WRITTEN TASK — Begin at the first of the lines and continue through the line with "y-tick-label: 8 is". Rewrite that stretch with "screenshot" swapped for "screen capture", keeping everything else the same.

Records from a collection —
╭──

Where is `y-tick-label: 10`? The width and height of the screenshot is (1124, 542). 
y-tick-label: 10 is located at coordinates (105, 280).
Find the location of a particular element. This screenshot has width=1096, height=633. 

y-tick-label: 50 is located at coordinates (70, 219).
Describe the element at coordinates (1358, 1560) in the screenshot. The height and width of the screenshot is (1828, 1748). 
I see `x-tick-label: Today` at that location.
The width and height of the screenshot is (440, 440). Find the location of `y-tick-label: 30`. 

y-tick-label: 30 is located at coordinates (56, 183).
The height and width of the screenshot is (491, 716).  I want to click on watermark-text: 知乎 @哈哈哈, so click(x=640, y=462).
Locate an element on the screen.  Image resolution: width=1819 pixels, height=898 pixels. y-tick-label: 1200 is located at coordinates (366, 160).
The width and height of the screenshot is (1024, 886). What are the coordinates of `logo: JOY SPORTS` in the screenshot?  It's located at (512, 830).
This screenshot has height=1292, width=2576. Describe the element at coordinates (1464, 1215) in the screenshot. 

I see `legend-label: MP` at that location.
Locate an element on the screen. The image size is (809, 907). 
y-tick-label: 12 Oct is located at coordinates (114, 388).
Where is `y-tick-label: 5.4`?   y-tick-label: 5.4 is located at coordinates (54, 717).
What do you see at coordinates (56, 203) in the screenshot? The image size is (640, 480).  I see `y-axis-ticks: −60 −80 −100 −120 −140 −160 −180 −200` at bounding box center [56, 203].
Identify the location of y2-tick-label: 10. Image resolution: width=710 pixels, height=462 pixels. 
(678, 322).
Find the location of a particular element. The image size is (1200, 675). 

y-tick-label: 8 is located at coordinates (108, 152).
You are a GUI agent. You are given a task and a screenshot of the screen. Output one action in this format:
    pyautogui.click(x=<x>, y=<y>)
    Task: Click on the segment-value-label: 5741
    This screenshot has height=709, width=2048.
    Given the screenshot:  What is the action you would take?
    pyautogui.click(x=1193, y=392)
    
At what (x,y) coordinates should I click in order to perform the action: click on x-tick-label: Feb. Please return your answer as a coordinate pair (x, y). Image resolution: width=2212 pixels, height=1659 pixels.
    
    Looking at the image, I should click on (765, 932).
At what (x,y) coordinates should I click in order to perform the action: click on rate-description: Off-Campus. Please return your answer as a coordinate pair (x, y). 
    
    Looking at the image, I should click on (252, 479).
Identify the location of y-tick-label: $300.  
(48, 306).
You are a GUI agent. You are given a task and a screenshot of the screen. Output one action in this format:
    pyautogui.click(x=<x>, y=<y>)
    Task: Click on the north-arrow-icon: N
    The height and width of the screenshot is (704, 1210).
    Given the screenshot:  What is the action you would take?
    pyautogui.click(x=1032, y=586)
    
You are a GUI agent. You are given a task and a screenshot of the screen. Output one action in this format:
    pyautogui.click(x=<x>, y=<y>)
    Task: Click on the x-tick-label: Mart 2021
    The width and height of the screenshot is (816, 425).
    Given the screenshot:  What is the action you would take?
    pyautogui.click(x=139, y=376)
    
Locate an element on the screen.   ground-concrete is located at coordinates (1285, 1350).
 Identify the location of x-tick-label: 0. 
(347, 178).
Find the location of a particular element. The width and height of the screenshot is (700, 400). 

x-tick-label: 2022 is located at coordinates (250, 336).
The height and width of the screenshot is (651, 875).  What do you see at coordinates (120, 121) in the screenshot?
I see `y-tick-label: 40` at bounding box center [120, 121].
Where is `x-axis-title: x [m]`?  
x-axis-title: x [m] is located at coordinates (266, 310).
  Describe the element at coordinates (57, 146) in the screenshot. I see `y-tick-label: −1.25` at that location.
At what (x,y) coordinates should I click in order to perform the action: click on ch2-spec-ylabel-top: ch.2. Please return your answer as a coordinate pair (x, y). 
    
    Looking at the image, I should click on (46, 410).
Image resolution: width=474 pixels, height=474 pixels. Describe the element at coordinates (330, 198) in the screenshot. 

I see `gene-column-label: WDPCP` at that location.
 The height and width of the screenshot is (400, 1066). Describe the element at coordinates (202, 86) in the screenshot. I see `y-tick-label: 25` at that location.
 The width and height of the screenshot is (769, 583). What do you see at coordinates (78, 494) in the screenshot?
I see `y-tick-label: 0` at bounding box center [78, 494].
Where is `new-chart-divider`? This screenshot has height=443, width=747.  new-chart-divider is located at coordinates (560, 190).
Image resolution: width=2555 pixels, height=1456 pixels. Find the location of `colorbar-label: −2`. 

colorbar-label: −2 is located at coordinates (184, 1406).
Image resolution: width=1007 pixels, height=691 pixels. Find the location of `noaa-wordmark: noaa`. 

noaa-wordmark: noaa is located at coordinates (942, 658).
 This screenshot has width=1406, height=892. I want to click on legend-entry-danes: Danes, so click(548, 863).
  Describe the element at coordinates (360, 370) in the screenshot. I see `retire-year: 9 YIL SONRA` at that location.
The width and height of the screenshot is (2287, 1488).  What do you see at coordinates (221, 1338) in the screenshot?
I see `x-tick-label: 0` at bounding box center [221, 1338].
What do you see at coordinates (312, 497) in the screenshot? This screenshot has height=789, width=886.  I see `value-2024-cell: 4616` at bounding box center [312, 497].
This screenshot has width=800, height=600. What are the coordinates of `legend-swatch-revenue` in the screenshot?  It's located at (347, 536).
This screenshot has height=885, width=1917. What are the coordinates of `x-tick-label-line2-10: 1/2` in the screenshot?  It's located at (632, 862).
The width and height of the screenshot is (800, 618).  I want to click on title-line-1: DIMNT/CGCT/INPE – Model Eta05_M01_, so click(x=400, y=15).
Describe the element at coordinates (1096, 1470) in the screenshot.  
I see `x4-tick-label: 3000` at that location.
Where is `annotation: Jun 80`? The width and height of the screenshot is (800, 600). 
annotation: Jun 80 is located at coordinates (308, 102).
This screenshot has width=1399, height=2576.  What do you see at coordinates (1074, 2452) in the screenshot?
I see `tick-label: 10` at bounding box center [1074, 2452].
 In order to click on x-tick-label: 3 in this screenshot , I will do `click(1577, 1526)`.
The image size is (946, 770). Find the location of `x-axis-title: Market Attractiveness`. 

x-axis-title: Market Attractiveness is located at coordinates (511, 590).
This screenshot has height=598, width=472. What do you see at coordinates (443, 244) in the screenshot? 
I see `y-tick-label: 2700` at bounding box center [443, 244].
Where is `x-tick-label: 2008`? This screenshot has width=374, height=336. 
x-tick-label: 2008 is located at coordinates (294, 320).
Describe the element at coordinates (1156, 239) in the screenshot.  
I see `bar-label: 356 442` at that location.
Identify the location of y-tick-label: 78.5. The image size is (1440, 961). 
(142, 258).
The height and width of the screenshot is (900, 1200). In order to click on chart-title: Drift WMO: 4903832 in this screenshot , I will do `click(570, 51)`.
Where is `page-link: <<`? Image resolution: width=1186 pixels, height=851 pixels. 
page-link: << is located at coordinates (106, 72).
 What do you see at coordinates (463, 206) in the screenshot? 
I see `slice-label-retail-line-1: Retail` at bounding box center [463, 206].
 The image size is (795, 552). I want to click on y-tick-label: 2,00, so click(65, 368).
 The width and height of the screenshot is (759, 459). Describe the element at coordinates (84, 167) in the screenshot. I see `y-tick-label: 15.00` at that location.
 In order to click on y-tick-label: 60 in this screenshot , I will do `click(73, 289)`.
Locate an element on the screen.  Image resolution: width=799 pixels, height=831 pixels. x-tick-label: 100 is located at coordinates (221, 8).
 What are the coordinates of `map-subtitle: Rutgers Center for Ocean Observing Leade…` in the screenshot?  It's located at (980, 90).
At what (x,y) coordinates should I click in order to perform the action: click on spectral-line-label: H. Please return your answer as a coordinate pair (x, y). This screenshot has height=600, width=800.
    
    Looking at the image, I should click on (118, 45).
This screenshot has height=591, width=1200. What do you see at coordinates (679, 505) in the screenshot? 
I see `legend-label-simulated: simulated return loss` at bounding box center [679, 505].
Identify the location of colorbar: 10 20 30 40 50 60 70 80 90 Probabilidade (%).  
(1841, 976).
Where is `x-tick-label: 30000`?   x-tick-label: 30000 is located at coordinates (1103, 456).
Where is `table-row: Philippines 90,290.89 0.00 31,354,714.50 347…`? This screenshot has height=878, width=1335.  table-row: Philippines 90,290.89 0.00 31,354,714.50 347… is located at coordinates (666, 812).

╰──

FINISHED EXERCISE —
Where is `y-tick-label: 10`? The width and height of the screen capture is (1124, 542). 
y-tick-label: 10 is located at coordinates (105, 280).
Find the location of a particular element. This screen capture has width=1096, height=633. 

y-tick-label: 50 is located at coordinates (70, 219).
Describe the element at coordinates (1358, 1560) in the screen capture. The height and width of the screen capture is (1828, 1748). 
I see `x-tick-label: Today` at that location.
The width and height of the screen capture is (440, 440). Find the location of `y-tick-label: 30`. 

y-tick-label: 30 is located at coordinates (56, 183).
The height and width of the screen capture is (491, 716).  I want to click on watermark-text: 知乎 @哈哈哈, so click(x=640, y=462).
Locate an element on the screen.  Image resolution: width=1819 pixels, height=898 pixels. y-tick-label: 1200 is located at coordinates (366, 160).
The width and height of the screen capture is (1024, 886). What are the coordinates of `logo: JOY SPORTS` in the screen capture?  It's located at (512, 830).
This screen capture has height=1292, width=2576. Describe the element at coordinates (1464, 1215) in the screen capture. 

I see `legend-label: MP` at that location.
Locate an element on the screen. The image size is (809, 907). 
y-tick-label: 12 Oct is located at coordinates (114, 388).
Where is `y-tick-label: 5.4`?   y-tick-label: 5.4 is located at coordinates (54, 717).
What do you see at coordinates (56, 203) in the screen capture? The image size is (640, 480).  I see `y-axis-ticks: −60 −80 −100 −120 −140 −160 −180 −200` at bounding box center [56, 203].
Identify the location of y2-tick-label: 10. Image resolution: width=710 pixels, height=462 pixels. 
(678, 322).
Find the location of a particular element. The image size is (1200, 675). 

y-tick-label: 8 is located at coordinates (108, 152).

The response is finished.